Левая рука его двинулась в сторону, походила по пустому месту и сообщила ему то, что он и так сам знал – он лежал на кровати один; глубокий вздох вырвался из его груди. Он отбросил одеяло, член его резво спружинил и уставился в потолок; Михаил прижал его вниз и отпустил – тот катапультой вернулся в прежнее положение. Ну и чего зря торчать. Стой – не стой – ничего тебе не обломится. Давай вставать, Майкл. Да, мать его перемать, давай вставать. Как восставший из гроба Лазарь он опустил ноги на пол и пошляпал в ванную. Все тело его было окутано ватной вялостью, только стрелка компаса упрямо показывала на север. Он тщетно постоял над унитазом и залез в душевую кабину. Взбодримся? Да ну его в жопу. Он открыл горячую воду, откинул голову назад и закрыл глаза. Минут через десять он почистил зубы и вперился в зеркало над раковиной. Да, красавиц ты еще тот. Ну, что ж тут уже поделаешь. Ничего не поделаешь. Надо кофе выпить.
На кухне он забрал у кофеварки старую бабушкину кружку, провел над ней носом, сёрбнул кофе, сел на стул и закурил первую сигарету. На столе лежал лист бумаги, на котором аккуратным почерком крупными буквами было выведено: «Не хочу больше так. Прощай». Белка таки ушла. Надежда на то, что это был только дурной сон, испарилась с тихим всхлипом.

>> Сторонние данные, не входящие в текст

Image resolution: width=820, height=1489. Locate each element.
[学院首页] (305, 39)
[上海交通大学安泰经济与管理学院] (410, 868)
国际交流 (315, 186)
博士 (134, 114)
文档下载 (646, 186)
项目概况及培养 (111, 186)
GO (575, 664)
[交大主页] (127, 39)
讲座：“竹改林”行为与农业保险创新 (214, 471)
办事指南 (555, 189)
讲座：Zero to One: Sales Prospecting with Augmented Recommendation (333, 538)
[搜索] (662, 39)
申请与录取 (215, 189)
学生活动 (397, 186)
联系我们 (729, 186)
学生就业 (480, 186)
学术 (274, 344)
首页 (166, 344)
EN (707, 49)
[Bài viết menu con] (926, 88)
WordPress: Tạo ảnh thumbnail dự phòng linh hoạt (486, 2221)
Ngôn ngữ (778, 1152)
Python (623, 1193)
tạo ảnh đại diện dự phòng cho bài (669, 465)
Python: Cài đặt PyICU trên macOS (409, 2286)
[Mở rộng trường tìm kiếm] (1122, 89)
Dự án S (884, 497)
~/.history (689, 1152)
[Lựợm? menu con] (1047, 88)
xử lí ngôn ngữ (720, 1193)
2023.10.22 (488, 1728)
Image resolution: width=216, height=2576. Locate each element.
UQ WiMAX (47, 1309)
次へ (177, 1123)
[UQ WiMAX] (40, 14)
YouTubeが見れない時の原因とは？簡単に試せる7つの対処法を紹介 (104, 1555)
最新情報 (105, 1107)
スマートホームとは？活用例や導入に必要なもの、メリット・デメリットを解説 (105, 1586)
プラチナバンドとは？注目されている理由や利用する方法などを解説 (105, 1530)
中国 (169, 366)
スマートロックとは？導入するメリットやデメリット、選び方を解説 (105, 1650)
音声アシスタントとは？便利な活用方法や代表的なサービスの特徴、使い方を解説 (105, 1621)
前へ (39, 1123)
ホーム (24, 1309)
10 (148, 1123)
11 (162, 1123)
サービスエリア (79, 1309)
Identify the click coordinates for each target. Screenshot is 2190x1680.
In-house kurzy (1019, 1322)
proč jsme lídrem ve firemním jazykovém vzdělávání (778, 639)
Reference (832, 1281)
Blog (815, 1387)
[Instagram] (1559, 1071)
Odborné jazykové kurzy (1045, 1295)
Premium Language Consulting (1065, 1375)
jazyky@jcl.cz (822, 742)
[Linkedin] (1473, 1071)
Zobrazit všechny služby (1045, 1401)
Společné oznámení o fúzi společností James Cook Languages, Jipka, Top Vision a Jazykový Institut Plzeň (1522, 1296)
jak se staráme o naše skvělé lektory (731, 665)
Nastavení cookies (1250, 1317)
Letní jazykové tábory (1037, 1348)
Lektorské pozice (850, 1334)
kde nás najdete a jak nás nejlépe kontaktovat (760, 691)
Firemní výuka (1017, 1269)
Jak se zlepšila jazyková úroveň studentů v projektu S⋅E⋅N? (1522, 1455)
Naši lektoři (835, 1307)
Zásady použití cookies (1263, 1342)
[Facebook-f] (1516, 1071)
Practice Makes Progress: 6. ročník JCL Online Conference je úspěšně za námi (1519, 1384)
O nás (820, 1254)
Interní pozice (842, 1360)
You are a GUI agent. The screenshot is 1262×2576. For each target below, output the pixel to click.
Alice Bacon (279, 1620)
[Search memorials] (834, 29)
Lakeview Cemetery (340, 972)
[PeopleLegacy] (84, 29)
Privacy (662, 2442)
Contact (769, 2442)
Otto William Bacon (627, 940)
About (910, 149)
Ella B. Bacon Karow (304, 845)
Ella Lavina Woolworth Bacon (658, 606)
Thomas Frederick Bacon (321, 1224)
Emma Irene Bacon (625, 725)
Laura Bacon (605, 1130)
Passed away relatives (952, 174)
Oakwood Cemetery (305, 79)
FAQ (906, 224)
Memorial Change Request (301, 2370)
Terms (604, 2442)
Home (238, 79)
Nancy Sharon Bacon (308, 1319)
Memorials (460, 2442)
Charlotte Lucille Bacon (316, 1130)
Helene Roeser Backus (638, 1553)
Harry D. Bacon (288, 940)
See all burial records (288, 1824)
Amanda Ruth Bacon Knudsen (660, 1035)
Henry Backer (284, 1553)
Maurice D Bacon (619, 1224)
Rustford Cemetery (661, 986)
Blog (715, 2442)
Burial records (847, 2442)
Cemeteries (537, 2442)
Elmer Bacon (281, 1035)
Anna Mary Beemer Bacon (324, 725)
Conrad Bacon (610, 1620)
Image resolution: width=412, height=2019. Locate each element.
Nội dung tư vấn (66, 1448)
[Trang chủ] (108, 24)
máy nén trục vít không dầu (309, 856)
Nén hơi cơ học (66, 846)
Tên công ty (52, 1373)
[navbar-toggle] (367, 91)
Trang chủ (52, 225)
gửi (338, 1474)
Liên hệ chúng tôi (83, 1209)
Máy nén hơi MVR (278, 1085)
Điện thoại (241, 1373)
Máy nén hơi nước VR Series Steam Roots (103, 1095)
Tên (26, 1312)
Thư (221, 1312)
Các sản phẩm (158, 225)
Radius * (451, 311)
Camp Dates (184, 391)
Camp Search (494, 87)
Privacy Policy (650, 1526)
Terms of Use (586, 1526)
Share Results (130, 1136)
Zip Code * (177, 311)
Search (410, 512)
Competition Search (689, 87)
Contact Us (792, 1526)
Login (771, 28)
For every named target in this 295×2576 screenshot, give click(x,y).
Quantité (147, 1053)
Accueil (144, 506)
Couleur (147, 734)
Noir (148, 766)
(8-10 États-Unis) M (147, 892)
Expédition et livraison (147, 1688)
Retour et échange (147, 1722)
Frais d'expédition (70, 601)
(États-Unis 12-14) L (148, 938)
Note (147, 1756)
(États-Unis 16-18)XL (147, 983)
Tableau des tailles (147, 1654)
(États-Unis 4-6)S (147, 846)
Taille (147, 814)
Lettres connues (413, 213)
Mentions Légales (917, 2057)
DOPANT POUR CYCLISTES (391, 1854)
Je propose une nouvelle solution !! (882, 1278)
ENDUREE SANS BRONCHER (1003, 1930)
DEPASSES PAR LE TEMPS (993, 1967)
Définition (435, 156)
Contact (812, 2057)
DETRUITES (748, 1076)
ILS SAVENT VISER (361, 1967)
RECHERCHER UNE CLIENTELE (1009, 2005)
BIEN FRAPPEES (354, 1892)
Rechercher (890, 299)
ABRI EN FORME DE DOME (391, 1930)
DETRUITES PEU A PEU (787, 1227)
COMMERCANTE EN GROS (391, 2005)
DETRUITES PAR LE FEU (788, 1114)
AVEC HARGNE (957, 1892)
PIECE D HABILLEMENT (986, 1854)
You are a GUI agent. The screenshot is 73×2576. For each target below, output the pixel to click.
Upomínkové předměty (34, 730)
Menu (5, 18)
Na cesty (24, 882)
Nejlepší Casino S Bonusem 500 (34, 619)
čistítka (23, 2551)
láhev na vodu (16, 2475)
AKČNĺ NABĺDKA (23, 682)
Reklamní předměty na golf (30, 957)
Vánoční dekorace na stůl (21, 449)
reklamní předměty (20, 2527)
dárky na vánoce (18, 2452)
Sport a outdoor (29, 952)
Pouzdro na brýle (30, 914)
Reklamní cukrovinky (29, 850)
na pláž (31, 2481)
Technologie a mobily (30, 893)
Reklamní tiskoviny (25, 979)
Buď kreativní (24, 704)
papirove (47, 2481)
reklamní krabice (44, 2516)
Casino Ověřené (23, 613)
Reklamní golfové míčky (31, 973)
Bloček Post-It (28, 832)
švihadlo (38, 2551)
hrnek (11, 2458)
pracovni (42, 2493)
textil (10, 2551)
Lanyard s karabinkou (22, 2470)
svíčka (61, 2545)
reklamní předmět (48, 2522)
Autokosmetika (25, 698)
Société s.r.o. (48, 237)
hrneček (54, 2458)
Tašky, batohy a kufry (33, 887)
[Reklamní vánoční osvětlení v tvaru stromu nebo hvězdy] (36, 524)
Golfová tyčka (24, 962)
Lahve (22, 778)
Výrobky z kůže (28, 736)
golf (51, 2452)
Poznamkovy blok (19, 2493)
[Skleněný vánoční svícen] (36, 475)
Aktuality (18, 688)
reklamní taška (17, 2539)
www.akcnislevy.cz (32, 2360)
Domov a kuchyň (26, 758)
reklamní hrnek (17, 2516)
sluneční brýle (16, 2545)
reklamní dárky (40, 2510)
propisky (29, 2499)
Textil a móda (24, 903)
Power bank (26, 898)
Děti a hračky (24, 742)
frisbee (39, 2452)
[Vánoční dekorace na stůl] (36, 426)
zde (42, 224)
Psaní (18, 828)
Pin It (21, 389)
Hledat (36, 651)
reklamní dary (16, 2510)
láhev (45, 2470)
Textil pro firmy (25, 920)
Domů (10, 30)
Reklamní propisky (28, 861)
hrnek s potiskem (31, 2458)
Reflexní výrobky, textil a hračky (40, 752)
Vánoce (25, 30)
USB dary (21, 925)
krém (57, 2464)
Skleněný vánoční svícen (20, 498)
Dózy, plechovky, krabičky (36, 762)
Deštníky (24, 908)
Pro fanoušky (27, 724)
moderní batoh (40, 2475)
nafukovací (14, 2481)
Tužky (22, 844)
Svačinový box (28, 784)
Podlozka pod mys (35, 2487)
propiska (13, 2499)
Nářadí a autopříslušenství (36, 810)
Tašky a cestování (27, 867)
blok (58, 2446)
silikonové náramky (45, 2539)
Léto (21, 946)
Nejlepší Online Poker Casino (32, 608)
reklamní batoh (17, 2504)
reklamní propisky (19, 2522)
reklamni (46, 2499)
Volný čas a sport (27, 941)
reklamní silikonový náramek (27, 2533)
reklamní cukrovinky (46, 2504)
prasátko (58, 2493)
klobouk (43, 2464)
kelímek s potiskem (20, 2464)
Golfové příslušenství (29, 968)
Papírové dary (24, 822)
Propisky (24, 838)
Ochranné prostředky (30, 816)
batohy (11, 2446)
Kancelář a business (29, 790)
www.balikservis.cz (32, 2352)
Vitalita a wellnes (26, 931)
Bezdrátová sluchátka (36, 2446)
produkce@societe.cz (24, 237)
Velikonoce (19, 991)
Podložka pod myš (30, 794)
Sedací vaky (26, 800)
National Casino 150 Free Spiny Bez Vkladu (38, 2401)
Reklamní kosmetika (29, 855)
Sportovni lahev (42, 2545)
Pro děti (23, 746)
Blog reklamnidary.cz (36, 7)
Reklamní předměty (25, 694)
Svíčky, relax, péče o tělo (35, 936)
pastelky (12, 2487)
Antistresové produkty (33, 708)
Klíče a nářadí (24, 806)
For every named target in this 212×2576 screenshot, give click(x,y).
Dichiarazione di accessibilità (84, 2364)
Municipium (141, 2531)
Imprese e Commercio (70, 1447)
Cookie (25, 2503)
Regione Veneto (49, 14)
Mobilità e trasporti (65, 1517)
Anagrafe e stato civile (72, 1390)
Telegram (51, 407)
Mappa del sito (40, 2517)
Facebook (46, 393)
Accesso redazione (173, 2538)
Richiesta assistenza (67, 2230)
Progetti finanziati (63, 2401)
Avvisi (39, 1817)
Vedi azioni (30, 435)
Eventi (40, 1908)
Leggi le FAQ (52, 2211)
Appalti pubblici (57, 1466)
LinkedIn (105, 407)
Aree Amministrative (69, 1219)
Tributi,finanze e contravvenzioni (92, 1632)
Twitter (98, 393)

В пятницу он вернулся домой поздно: был на встрече с новым крупным поставщиком, они заключили сделку, которая обещала обоим хорошие деньги: Михаил собирался добавить на свой сайт все товары «Apple». «Самсунг» он продавал давно, а «Яблоки» только изредка, под заказ. В голове у всех плавала легкая эйфория от предвкушения, хотелось ее продлить, и они отправились в «Гамбринус», где холодный «Будвайзер» еще улучшил и без того приподнятое настроение. Есть ничего почти и не ели, только грызли всякую сушено-соленую разность, зато пиво янтарным водопадом лилось в глотки, звучали тосты, бокалы сшибались с громким стуком, пена расплескивалась морскими брызгами. Константин, его новый партнер, куда-то позвонил, и скоро к ним присоединились несколько девушек. Девушки от пива отказались и затребовали шампанского. Потом он помнил пузатую бутылку гранатового «Bols Cherry Brandy», помнил, как бумкала мызыка, как чьи-то руки обвивали его шею, а упругий язык пытался забраться ему в рот. Очнулся он на улице с дымящейся сигаретой в левой руке, правая сама достала телефон и кликнула по номеру Тимки, его лучшего друга, с которым они вместе начинали и до сих пор вели бизнес.
– Брат! Братушка…
– Ну ты, блин, где?!
– Я? Я в «Гамбринусе».
– Подписали?
– Да! Все путем! Слушай, тут такие телки! Приезжай! У нас…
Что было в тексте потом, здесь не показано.